Agencies are trying to recover parts of patient medical records from electronic systems to replace paper records lost in the storm.

By next week, Department of Health and Human Services officials hope to make some elements of patients' medical records available to doctors treating people from the Gulf Coast areas devastated by Hurricane Katrina.

The Office of the National Coordinator of Health Information Technology (ONCHIT) and eight other agencies, including parts of HHS and the departments of Defense, Veterans Affairs and Homeland Security, are working to obtain medication histories and other records of the care given before the hurricane struck.

Dr. David Brailer, the national coordinator, told a conference audience in Washington, D.C., that his office is working with other disaster responders on long- and short-term ways to apply health IT to help people affected by the storm.

"Health IT saves lives," he said. "The health IT community has a lot to contribute to what's happening."

In the short term, Brailer said, the agencies are working with health plans, pharmacy benefit managers, drugstore chains and other sources to locate people’s records and make them available to doctors working at shelters and elsewhere.

"We think we can be very specific about at least the current meds that people are taking," he told reporters after his speech to the Health IT Summit sponsored by the eHealth Initiative.
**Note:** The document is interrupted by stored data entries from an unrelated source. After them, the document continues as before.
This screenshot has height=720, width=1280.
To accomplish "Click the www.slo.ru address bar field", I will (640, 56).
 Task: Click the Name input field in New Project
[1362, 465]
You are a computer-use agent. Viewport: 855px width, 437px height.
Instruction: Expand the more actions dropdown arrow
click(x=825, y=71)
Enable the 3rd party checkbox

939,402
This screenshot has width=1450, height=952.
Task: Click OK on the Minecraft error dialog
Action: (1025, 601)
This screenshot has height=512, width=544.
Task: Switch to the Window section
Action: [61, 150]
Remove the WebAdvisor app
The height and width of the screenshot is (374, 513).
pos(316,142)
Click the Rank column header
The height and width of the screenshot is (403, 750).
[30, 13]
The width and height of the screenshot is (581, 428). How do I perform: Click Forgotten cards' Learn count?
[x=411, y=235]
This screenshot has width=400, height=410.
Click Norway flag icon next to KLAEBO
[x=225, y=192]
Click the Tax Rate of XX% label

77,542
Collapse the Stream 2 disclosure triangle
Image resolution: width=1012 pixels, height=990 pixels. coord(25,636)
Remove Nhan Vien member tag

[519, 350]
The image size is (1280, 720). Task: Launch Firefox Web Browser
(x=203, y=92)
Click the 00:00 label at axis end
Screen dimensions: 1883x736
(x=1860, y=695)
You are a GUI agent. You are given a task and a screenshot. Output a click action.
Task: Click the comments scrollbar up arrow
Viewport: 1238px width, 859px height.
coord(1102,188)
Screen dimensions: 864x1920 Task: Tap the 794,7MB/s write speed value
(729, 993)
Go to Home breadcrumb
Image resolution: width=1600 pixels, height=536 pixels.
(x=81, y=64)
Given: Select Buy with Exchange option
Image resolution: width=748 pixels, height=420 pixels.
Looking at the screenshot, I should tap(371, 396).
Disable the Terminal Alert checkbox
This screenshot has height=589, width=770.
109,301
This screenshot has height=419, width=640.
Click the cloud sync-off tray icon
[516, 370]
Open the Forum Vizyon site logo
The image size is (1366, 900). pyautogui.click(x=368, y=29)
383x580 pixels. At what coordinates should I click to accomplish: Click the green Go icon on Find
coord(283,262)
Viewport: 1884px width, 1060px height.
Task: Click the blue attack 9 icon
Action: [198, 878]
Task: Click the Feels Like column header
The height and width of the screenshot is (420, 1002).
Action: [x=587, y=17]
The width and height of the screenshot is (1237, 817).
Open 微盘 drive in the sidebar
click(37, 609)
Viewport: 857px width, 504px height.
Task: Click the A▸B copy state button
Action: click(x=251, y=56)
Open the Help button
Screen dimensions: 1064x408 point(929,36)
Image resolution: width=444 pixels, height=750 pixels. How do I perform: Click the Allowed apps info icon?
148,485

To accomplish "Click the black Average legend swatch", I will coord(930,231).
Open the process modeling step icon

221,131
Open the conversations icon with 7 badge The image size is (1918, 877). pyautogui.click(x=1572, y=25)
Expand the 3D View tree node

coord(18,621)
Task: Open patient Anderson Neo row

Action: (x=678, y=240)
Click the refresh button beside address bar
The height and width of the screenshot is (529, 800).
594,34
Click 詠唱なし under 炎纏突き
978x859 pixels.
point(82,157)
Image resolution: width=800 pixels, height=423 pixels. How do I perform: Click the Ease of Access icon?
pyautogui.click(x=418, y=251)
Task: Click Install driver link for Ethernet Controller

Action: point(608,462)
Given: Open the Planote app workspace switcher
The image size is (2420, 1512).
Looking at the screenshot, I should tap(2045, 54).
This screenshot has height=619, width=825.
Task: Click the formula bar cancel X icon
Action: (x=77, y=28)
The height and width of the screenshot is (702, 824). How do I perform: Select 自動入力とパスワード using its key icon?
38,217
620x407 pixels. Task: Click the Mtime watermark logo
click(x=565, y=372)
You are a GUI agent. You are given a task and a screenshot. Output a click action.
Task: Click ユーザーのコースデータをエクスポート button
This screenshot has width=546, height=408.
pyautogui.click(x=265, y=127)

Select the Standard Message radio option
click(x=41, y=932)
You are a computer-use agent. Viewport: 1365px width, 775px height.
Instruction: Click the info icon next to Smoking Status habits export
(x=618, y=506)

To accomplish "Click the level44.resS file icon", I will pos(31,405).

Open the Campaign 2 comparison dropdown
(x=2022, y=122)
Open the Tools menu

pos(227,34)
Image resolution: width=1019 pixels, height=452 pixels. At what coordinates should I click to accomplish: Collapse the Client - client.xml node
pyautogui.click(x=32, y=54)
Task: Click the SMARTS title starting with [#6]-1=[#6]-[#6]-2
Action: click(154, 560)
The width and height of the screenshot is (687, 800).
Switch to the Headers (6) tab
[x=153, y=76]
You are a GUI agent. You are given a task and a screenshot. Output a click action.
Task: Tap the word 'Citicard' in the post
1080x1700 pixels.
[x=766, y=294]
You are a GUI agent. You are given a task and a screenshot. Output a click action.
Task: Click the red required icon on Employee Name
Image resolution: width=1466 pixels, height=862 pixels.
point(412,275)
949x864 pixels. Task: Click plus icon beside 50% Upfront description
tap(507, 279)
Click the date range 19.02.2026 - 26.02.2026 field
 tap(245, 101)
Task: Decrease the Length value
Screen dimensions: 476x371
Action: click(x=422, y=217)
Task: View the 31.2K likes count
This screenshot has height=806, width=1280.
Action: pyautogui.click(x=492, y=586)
However, Brailer said, before health records are distributed there must be safeguards to ensure that only authorized individuals who are legitimate care-givers see the information.

In the longer term, he said, his office wants to establish a virtual regional health information organization in the affected area.

"I want to see a digital health information infrastructure happen for the people of the Gulf Coast," Brailer said. "We can deliver personal health records that move with [the patients] as they go through care."

Such a regional health records exchange would demonstrate the value of health IT and "would make the lives of the people much safer," he said. "We have to rebuild an entire preventative apparatus."

Brailer emphasized the importance of electronic records. "What we have been working on as a community is not an abstraction," he said.

The need for portable records is evident because some evacuees have moved three or more times, Brailer said. "We have lost the medical records infrastructure" in New Orleans and nearby areas, he said. "It's gone."

Paper records were stored in basements and cannot be recovered, he said. People are suffering because the storm interrupted their medications and other treatments. He mentioned cancer patients who could not receive chemotherapy and diabetics who are in comas because they could not get insulin.

When the victims get medical attention, a lack of information about the patients' conditions and histories hampers doctors. Physicians are trying to treat patients they have never seen before who cannot recall precisely what medications they were taking or are unable to speak with the doctors, Brailer said.